Voiced by: Grant Gillespie (English), Kensuke Tamura (Japanese)
A former member of the Healing Church who is implied to be one of the Harrowed, a division of Church Hunters who disguised themselves as beggars as a means of watching out for early signs of Scourge outbreaks. He follows you around, imploring you to find the real secret behind the Hunter's Nightmare.
  • Alliterative Name: And title - his name is Simon, Seeker of Secrets. Coincidentally, his voice actor, Grant Gillespie, also has an alliterative name. Averted with his title, "the Harrowed", though.
  • Bandaged Face: His headgear covers the entire upper half of his head, including his eyes.
  • Barefoot Poverty: Invoked. The Harrowed Hunter set that he wears doesn't include any footwear, which makes his disguise as a beggar look all the more convincing.
  • Bow and Sword in Accord: Definitely the most literal iteration of this trope yet. His weapon of choice is a sword that can turn into a bow.
  • Conspiracy Theorist: Essentially what he is. He suspects that there is something sinister about the Healing Church, and is delving into the Nightmare to figure it out. He's a more positive version of this trope, however, as there is definitely something sinister about the Healing Church.
  • Creepy Good: While he comes across as shady and deceptive, he is completely forthright with you, expresses pity and remorse for Ludwig, and is determined to unlock the secrets of the Healing Church within the Nightmare. More accurately, he's determined to put an end to the curse placed on Hunters damning them to the Nightmare for eternity.
  • Defector from Decadence: He used to be a Harrowed Hunter for the Healing Church, but his dialogue in the Research Hall implies that after seeing its inner workings, he feels nothing but contempt for the organization.
    "Not a pretty sight, is it? The true face of the blood-worshiping, beast-purging Healing Church."
  • Doesn't Like Guns: The description of the Bowblade reveals that he looks down on the use of firearms, and that he had his weapon custom-made to give him an option for ranged combat that didn't involve a gun. This preference is a source of mockery from other Church Hunters, who think that only an idiot would fight beasts with a bow. It works alright for him.
  • Early-Bird Cameo: He's the Bowblade Build in the TGS Demo.
  • Mercy Kill: If the player does not finish Ludwig's still-living severed head off, then Simon will do the deed off-screen via an arrow to the eye.
  • No Name Given: He never gives you his name in-game, but the fact that you can get Simon's Bowblade, along with the credits revealing his identity, reveals that he is Simon.
  • Sacrificial Lion: When Brador's phantom eventually wounds him, he gives you the key to his cell and his Bowblade before he finally passes on.
  • Seeker Archetype: Why is he here in the Hunter's Nightmare? Simply to uncover the Healing Church's darkest and most well-kept secrets.
  • Tomato in the Mirror: His bandage is to obfuscate his identity of being a Healing Church Hunter. The Afflicted Beggar wore the very same bandage to obfuscate his identity. It just goes to show, the corner beggar is not always who he seems.
  • Weapon Specialization: Simon once wielded his signature Bowblade as a Hunter of the Church. It's essentially a scimitar in its normal form, but it transforms into a powerful Greatbow.

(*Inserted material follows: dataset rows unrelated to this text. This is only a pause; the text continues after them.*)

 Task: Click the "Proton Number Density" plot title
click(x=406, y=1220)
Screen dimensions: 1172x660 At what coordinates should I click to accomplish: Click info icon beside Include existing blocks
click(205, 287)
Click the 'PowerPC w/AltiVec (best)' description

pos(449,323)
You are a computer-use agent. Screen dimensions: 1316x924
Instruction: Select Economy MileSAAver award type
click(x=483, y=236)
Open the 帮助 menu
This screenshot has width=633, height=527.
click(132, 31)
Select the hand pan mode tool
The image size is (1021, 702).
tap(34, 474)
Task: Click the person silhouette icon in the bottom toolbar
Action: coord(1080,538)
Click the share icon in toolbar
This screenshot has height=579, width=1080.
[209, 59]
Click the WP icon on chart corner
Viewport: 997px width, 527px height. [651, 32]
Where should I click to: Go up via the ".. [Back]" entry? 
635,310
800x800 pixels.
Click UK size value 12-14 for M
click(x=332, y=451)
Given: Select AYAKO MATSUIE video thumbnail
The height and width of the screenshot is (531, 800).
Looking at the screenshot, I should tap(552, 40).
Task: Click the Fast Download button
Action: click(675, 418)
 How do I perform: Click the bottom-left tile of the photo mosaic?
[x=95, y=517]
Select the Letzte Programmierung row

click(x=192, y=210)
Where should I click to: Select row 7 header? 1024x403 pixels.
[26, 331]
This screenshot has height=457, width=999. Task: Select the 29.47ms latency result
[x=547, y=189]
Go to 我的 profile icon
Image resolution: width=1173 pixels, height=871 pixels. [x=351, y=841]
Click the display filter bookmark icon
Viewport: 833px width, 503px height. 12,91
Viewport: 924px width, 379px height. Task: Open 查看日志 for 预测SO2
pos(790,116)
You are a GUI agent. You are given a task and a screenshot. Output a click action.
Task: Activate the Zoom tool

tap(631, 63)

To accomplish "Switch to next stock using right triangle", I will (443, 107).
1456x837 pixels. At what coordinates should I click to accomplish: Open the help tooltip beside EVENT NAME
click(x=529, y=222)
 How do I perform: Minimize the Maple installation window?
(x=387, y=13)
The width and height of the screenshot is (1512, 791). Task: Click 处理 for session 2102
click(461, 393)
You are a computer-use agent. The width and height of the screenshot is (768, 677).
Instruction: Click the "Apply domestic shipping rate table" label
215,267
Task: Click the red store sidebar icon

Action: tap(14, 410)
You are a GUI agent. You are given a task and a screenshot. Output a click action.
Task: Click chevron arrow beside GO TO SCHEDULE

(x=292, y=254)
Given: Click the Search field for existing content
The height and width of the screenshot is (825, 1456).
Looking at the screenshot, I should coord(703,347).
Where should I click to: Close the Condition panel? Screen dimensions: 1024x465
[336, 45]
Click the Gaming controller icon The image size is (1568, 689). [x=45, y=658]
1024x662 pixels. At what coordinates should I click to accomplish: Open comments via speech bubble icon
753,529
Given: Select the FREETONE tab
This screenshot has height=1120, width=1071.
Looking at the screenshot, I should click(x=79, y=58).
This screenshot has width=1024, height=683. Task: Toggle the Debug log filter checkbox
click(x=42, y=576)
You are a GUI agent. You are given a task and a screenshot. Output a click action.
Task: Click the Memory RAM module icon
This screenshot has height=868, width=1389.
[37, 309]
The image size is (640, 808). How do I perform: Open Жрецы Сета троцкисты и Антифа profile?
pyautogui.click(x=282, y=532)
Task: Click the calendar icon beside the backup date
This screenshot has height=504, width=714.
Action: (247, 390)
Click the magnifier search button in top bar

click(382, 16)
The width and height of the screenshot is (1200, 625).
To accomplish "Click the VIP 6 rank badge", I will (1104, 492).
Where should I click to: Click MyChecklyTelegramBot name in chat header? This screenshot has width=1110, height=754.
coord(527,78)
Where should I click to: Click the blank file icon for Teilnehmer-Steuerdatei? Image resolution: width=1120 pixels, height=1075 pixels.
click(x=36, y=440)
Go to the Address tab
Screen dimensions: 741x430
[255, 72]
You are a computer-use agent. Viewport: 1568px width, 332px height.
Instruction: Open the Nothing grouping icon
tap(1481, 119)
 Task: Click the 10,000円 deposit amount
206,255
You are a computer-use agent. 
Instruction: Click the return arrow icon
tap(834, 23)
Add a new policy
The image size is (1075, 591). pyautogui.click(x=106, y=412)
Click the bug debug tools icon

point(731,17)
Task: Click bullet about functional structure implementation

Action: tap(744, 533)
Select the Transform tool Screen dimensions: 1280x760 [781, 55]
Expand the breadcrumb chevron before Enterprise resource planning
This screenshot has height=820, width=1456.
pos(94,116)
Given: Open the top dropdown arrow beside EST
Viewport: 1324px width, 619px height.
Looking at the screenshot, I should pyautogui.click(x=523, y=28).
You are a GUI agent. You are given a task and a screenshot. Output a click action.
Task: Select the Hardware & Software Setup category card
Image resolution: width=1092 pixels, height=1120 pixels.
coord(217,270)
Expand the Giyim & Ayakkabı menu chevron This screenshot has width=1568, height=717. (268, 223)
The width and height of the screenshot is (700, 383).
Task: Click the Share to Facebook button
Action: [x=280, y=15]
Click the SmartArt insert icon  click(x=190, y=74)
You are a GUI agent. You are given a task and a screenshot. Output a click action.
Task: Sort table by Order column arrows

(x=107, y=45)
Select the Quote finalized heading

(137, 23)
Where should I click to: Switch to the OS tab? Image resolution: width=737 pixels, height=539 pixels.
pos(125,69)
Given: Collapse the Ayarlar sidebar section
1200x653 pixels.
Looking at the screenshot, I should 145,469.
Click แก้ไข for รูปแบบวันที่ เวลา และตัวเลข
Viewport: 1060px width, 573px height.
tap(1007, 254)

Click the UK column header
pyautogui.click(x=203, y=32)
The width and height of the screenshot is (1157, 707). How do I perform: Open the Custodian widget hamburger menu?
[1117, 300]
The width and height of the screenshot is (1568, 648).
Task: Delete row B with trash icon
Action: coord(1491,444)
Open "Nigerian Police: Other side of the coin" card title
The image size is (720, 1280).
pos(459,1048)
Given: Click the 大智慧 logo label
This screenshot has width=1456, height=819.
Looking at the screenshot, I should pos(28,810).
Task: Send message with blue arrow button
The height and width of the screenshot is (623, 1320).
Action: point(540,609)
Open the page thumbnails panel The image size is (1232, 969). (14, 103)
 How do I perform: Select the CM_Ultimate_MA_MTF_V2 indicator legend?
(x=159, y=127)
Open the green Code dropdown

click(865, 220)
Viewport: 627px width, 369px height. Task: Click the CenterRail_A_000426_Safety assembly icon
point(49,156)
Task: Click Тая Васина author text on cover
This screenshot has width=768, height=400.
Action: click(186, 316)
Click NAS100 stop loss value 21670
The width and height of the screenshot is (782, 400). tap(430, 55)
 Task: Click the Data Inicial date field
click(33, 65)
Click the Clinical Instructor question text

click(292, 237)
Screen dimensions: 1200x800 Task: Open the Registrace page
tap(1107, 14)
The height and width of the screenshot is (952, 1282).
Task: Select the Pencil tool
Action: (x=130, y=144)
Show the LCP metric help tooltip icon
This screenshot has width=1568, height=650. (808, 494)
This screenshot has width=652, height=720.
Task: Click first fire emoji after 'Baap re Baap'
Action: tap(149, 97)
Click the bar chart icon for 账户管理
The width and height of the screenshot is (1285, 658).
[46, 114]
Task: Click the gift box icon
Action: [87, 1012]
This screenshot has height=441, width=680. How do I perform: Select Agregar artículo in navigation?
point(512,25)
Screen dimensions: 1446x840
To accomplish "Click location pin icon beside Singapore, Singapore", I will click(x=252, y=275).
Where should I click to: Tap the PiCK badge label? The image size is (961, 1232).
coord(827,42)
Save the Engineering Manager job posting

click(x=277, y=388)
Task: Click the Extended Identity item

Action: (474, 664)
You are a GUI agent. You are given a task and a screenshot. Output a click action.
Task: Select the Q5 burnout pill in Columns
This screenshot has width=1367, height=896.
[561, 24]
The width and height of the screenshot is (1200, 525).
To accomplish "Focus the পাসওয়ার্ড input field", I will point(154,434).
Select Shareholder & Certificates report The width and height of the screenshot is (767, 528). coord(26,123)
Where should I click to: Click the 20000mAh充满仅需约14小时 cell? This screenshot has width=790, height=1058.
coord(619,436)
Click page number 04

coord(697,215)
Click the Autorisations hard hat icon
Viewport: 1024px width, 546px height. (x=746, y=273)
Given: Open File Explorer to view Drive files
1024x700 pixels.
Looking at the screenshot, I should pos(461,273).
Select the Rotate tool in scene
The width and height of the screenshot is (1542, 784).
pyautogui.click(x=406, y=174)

    Yamamura the Wanderer 

Yamamura the Wanderer

https://static.tvtropes.org/pmwiki/pub/images/yamamura.png
"Shrouded by night, but with a steady stride.
Colored by blood, but always clear of mind.
Proud Hunter of the Church..."
A foreign Hunter from an Eastern land, who sought out honorable vengeance on a beast. He joined the League, but eventually went insane.
  • Assist Character: Once you kill him, he can be summoned for assistance against The One Reborn and the Living Failures.
  • Defeat Equals Friendship: Not so much "defeat" since he is not hostile and dies in one hit, but killing him enables him to be summoned for the Living Failures.
  • Go Mad from the Revelation: He saw something in the impurity that drove him mad. Or rather, if you know about the connotations of kegare, the sheer amount of impurity that he saw drove him mad.
  • Madness Mantra: Constantly repeats what seems to be part of a Badass Creed for Healing Church Hunters while banging his head against the wall.
  • Mercy Kill: He's obviously not having a very good time locked up in his cell, and killing him allows you to summon him as an ally, suggesting that he viewed it as a favor.
  • Production Foreshadowing: Just as Marvelous Chester was an early hint towards Bloodborne, Yamamura seems to foreshadow Sekiro: Shadows Die Twice, as his attire strongly resembles that of The Wolf. His name is also a potential reference to Masaru Yamamura, the lead designer of Sekiro.
  • Recurring Element: Continues the trend of a foreigner in a Western-Inspired land, started by Master Satsuki back in Demon's Souls.
  • Revenge: He came to Yharnam seeking "honorable" revenge on a beast. He decided to stay and join the League. It didn't end up working out too well for him.
  • Samurai: His apparel certainly invokes the samurai image.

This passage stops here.